The telco isn’t the first in the country to introduce eSIM support, however. Back in January this year, Jamii Telecom’s Faiba 4G became the first network provider to bring eSIM support in the country. Here’s a guide on how to get Faiba 4G’s eSIM.
eSIM is short for an Embedded Subscriber Identity Module, or simply an Embedded SIM card. A couple of high-end smartphones have an embedded SIM card within their phone which they can activate at any time with network settings for whichever network they so wish.
With an eSIM, all you need is some Profile Settings, and you’re ready to use a particular network. Mainly, such profile settings are provided by the carrier in form of a QR code you scan, then the phone activates the eSIM and you are able to access the network whose settings you scanned. You’re free to, later on, change the network the eSIM is accessing to any other network supporting eSIMs.
For example, now that both Faiba and Safaricom support eSIMs, you can get both network’s profiles settings and install both on your phone. Then you can, ideally, interchange them as you would so wish. This would be such that at any given time you can choose to be on the Faiba network or the Safaricom network on your eSIM, all whilst your physical SIM card remains active.
How to get Safaricom eSIM:
- Visit a Safaricom Shop with a supported device
- Scan the eSIM QR Code you’ll be given by Safaricom with your supported device
- Your device will download and install the Profile Settings and set up the Safaricom Network on your eSIM
- Your eSIM will now be ready for use.
Devices that support Safaricom’s eSIM:
- iPhone SE 2020, iPhone X, iPhone Xs, iPhone 11, iPhone 12
- Samsung Galaxy S21, Galaxy Z Fold, Galaxy NOTE 20
It is a little weird with Safaricom that only a few smartphones are listed as supporting their network. Perhaps this will change in the next few days, perhaps it is a miscommunication of some sort. There are many more devices that come with eSIMs including Google Pixels, Huawei and Motorola smartphones, Windows tablets, iPads and Apple Watches.

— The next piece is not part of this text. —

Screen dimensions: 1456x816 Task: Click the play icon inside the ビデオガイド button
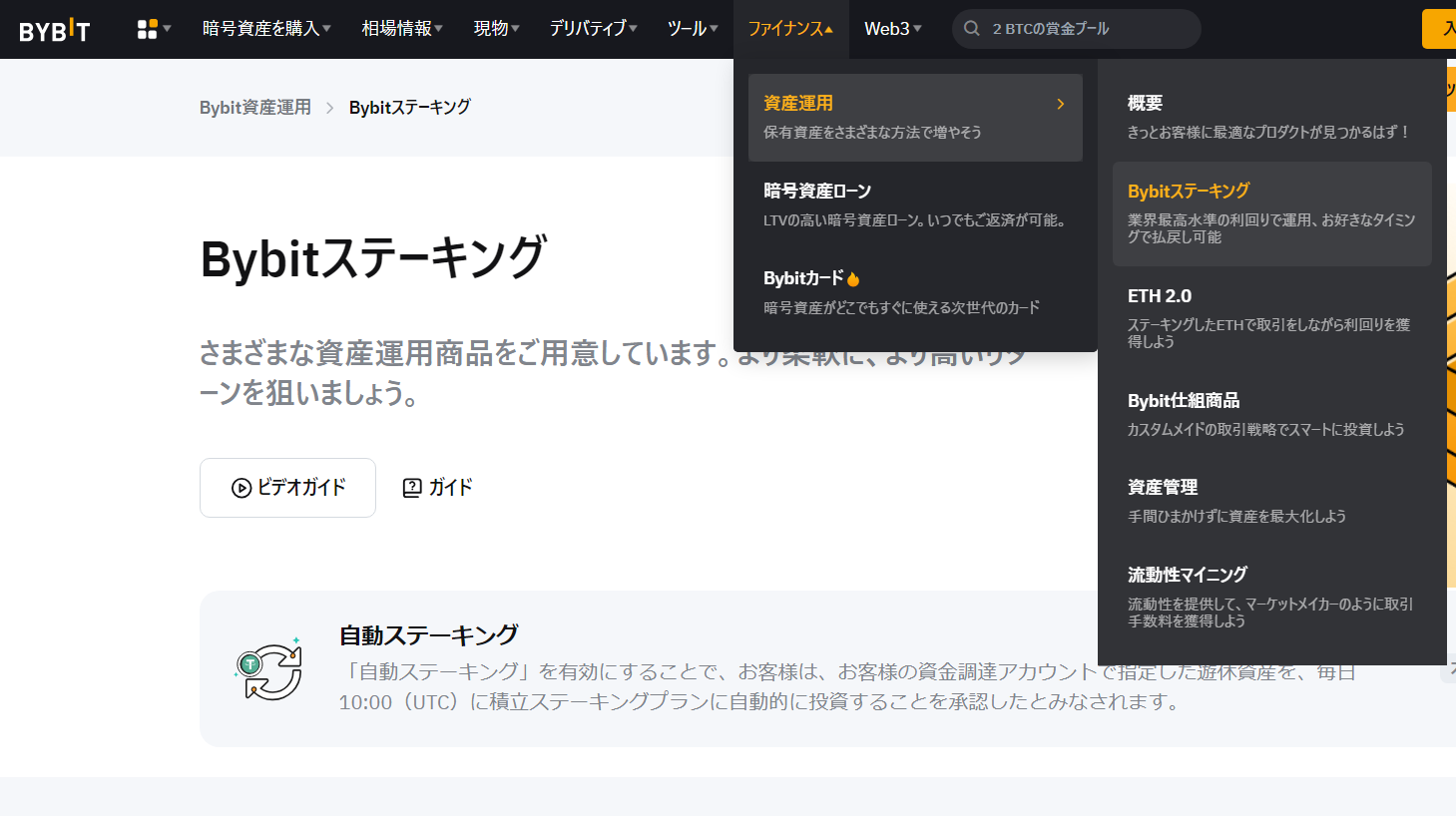pyautogui.click(x=240, y=488)
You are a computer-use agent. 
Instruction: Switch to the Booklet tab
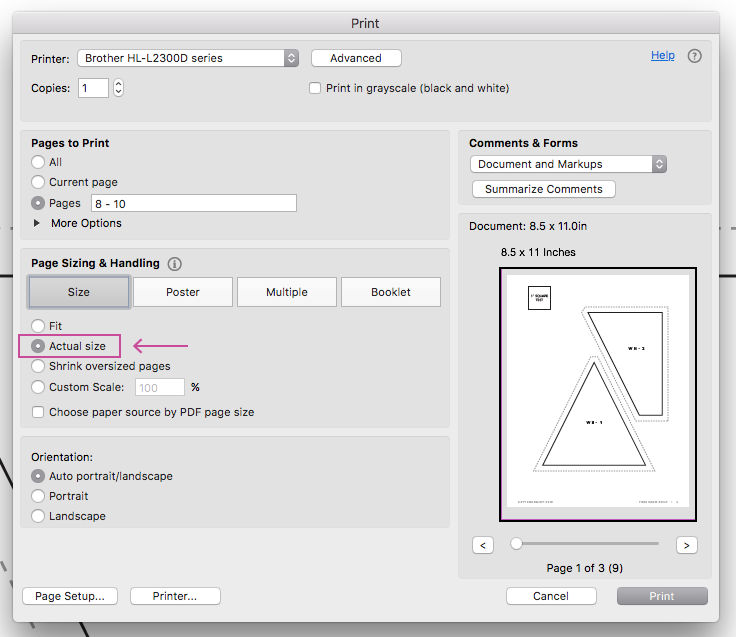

Hopefully, Safaricom rolls out support for all of these in the coming days. The good thing is that more smartphones will now come with embedded SIM cards going forward.
The benefits of an eSIM are quite vast:
- If you have an iPhone, you can have two networks running at once.
- If you travel a lot, you can just buy an eSIM for whichever network in that country you’re travelling to instead of paying lots of cash when roaming.
- You can easily switch between networks. As with the example above where you can switch between Faiba and Safaricom. Provided these companies don’t do stupid stuff to try and stop you.
- You can have multiple data plans – if you’re someone who actually pays monthly for data plans.